Stored items
== Segment start ==
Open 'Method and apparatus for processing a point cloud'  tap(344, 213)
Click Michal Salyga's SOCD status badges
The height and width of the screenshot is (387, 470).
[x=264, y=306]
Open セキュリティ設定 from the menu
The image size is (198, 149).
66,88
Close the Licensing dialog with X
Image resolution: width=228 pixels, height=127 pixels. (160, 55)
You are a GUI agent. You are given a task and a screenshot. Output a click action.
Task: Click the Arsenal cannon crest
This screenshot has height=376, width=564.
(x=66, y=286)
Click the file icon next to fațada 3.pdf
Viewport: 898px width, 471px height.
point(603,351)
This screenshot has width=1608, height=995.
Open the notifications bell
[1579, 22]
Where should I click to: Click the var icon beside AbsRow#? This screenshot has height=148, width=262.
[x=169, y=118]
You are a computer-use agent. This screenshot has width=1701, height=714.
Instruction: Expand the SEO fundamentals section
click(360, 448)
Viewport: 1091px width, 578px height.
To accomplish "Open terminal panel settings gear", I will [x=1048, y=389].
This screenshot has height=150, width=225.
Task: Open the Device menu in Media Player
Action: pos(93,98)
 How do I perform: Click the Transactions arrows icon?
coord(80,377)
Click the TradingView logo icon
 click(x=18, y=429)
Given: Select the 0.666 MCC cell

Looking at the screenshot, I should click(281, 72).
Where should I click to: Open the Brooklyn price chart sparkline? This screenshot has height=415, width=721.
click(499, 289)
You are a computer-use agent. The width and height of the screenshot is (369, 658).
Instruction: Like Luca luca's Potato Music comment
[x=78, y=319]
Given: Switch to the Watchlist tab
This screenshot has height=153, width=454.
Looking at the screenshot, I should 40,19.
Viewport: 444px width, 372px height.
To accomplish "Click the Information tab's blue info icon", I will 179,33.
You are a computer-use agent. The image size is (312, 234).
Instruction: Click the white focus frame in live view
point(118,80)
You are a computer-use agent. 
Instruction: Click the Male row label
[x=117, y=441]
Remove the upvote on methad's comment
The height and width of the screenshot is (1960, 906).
== Segment end ==
[What to do] Among the lines above, find those carrying the word "computer" and copy them out.

[Your solution]
You are a computer-use agent. This screenshot has width=1701, height=714.
You are a computer-use agent. The width and height of the screenshot is (369, 658).
You are a computer-use agent. The image size is (312, 234).
You are a computer-use agent. 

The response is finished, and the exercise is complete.